Até que no outro dia, no Coliseu do Porto, a banda do momento, que leva um nome de mocinha de outros tempos — Deolinda — tocou em estreia absoluta uma música cujos versos começam, de mansinho, “sou da geração / sem remuneração”. Às palavras, claras e bem articuladas, o público que nunca as tinha ouvido reagiu primeiro com uma ligeira gargalhada. A música é também ela falsamente branda e delicada; em três minutos somente veremos que fomos enganados pelas aparências e que ela tem dentro uma raiva cristalina.

As rimas prosaicas, que parecem piadas e na verdade são facas — “isto está mau e vai continuar / já é uma sorte poder estagiar” — vão entrando na carne do público a pouco e pouco. Aqueles que lá estavam e tinham aquela idade — “a geração do vou-queixar-me-pra-quê / há bem pior do que eu na TV” — reconheceram-se ao espelho.

Irónica, muito muito cansada e lamentosa, a vocalista vai repetindo sobre o repenicado das guitarras, “que parva que eu sou”, “que parva que eu sou”. Insultando-se para não insultar o mundo porque afinal — a coisa menos rasca do mundo — somos bem educadinhos. Só quando a rede já está lançada a canção se diz, não vá alguém levar a mal, numa sugestão apenas:

“…fico a pensar, que mundo tão parvo / onde para ser escravo / é preciso estudar.”

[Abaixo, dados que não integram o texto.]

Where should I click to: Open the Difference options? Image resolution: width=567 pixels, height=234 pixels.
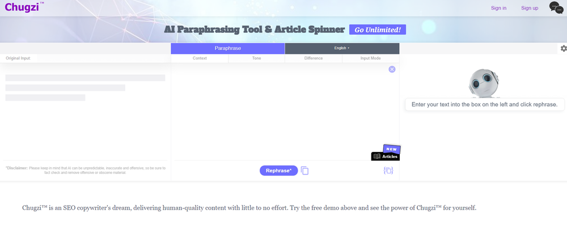coord(314,58)
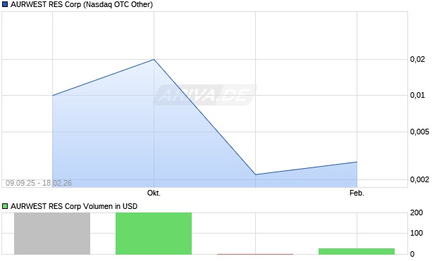Click the 0,005 price axis label
The height and width of the screenshot is (261, 437).
point(419,132)
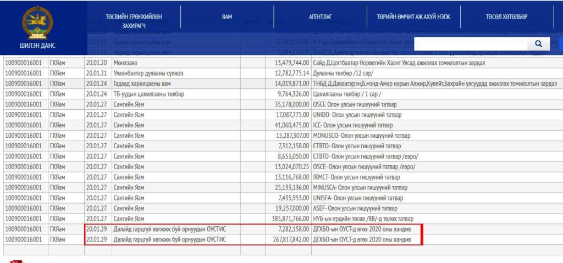
Task: Click the Улаанбаатар дулааны сүлжээ row
Action: point(148,74)
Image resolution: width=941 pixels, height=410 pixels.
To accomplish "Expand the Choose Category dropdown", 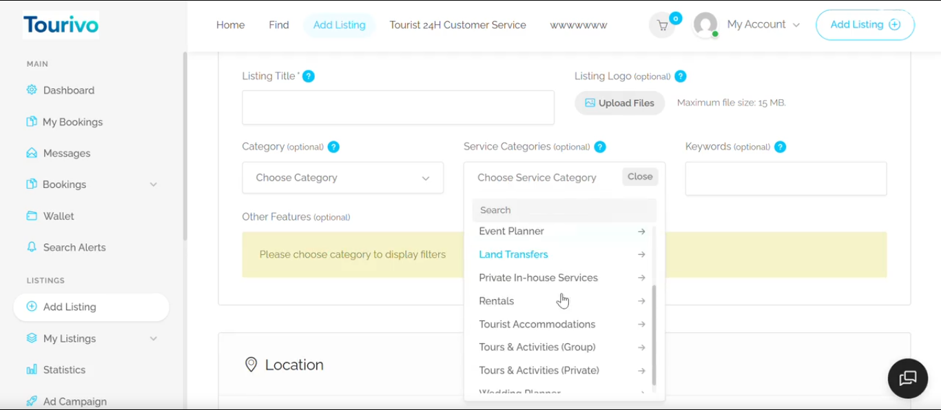I will [342, 177].
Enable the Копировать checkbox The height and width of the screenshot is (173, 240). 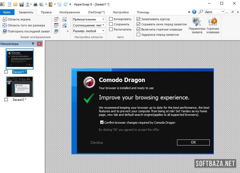pos(111,19)
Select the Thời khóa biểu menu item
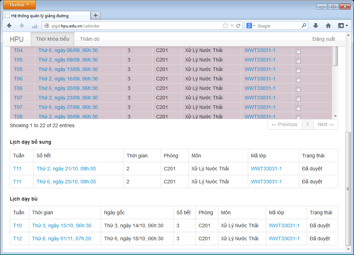This screenshot has width=354, height=255. [52, 39]
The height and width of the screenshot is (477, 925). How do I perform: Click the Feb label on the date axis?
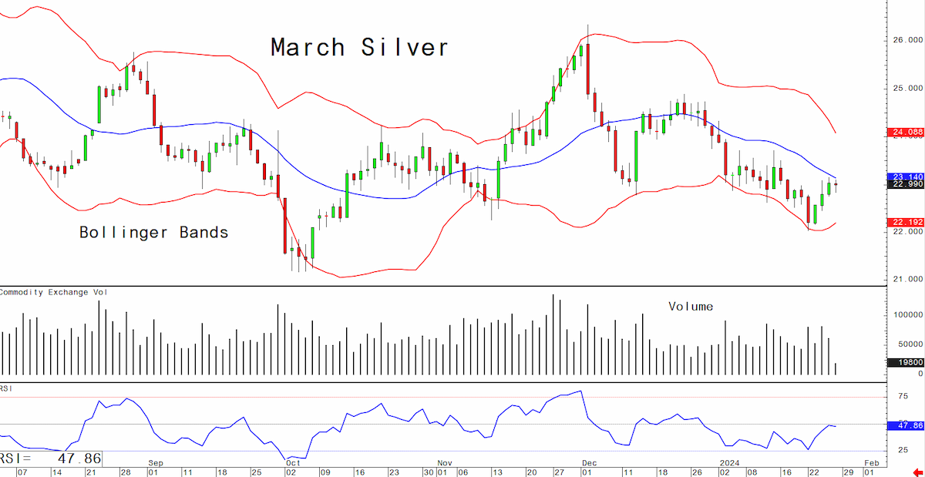(871, 462)
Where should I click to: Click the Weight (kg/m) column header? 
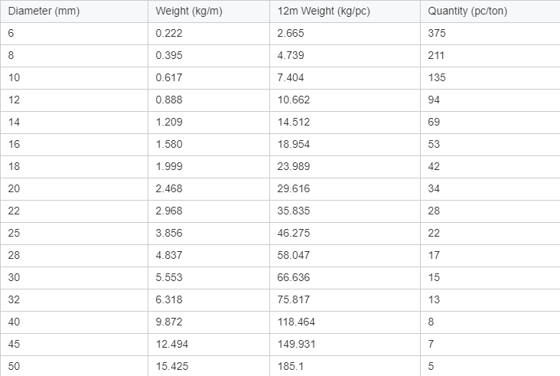point(184,11)
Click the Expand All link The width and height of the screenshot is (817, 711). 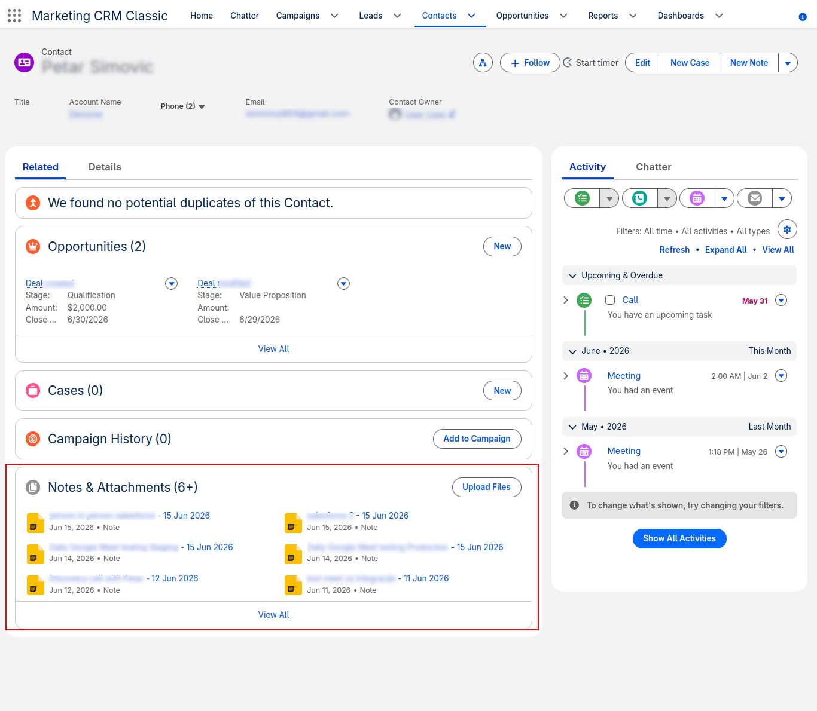coord(725,250)
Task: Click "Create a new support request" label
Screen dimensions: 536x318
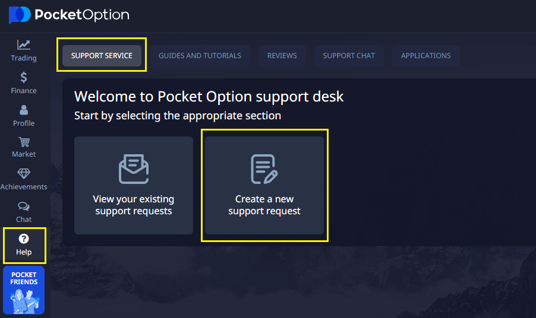Action: click(264, 205)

Neste momento, o público estava pasmado. Na última estrofe — “sou da geração do já-não-posso-mais / que esta situação dura há tempo demais” — estava conquistado. No fim da canção aplaudiu de pé. Uns estavam arrepiados, outros comovidos. A cantora levantou os dois braços, numa espécie de alívio, como quem finalmente disse uma coisa que estava entalada. Vão ver: alguém filmou, pôs na internet, partilhou; nasceu um fenómeno. A geração finalmente pôs um nome a si mesma.

Pois é, Deolinda: que parvos que somos. Que parvos que fomos. Que parvos que temos sido. Mas ninguém pode ser parvo tanto tempo assim. Vê lá: se mudássemos aqui uma letra, e substituíssemos ali por outra — voilà! — ainda iríamos a tempo de ser a geração brava, não era?»